For what x does the exponential series $P_c(x) = \sum^\infty_{n=0} (-1)^{n+1}\cdot n\cdot x^n$ converge?

What I got so far:

$\sum^\infty_{n=0} (-1)^{n+1}\cdot n\cdot x^n = (-1)\sum^\infty_{n=0} (-1)^{n}\cdot (\sqrt[n]n)^n\cdot x^n = (-1)\sum^\infty_{n=0} ((-1)\cdot (\sqrt[n]n)\cdot x)^n$

We know that $|((-1)\cdot (\sqrt[n]n)\cdot x)|$ must be < 1 in order to converge (geometric sum):

$ |((-1)\cdot (\sqrt[n]n)\cdot x)| < 1$

Case 1: $ ((-1)\cdot (\sqrt[n]n)\cdot x) < 1 \Leftrightarrow (-1)\cdot (\sqrt[n]n)\cdot x < 1 \Leftrightarrow (-1)\cdot x < \frac{1}{(\sqrt[n]n)} \Leftrightarrow x > \frac{-1}{(\sqrt[n]n)}$

Case 2: $ ((\sqrt[n]n)\cdot x) < 1 \Leftrightarrow (\sqrt[n]n)\cdot x < 1 \Leftrightarrow x < \frac{1}{(\sqrt[n]n)}$

We know that $x < |\frac{-1}{(\sqrt[n]n)}| = |\frac{1}{(\sqrt[n]n)}| = \frac{1}{(\sqrt[n]n)} \le \pm 1 $

So $x < (-1) < 1$. Is this way right, must $x$ be $< -1$ in order for $P_c(x) $ to converge?
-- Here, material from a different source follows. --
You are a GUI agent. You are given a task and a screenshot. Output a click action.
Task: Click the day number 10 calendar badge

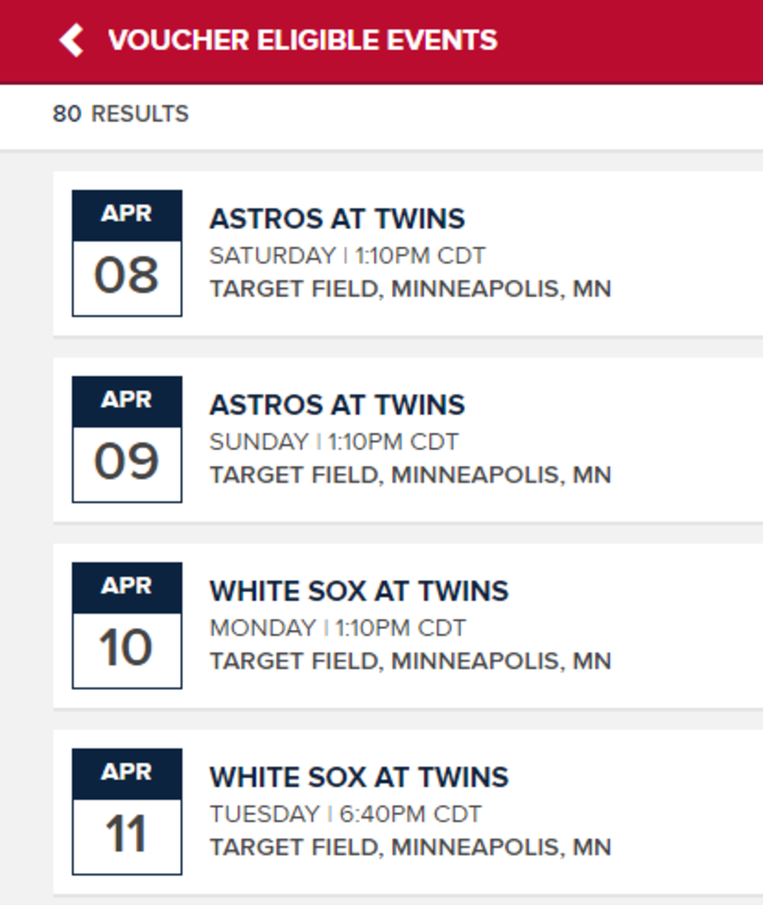click(x=126, y=648)
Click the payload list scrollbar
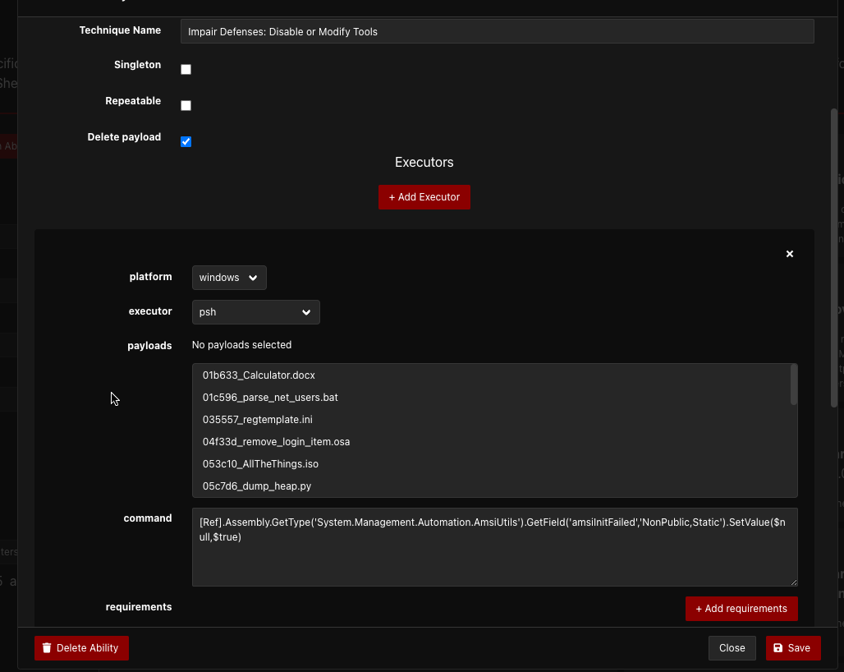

Is there a simpler way to get to a solution? Thanks in advance!

Answer 1

Cauchy-Hadamard:

$$\lim_{n\to\infty}\sqrt[n]{\left|(-1)^{n+1}n\right|}=\lim_{n\to\infty}\sqrt[n]n=1$$

so the series converges for $\;|x|<1\;$ .

Answer 2

May be, you could consider that $$\sum^\infty_{n=0} (-1)^{n+1} n x^n=x\sum^\infty_{n=0} (-1)^{n+1} n x^{n-1}=x \frac{d}{dx} \left(\sum^\infty_{n=0} (-1)^{n+1} x^n \right)=-x\frac{d}{dx} \left(\sum^\infty_{n=0} (-x)^{n} \right)$$ Now, in brackets, you have a simple geometric sum easy to compute (and analyze, for sure).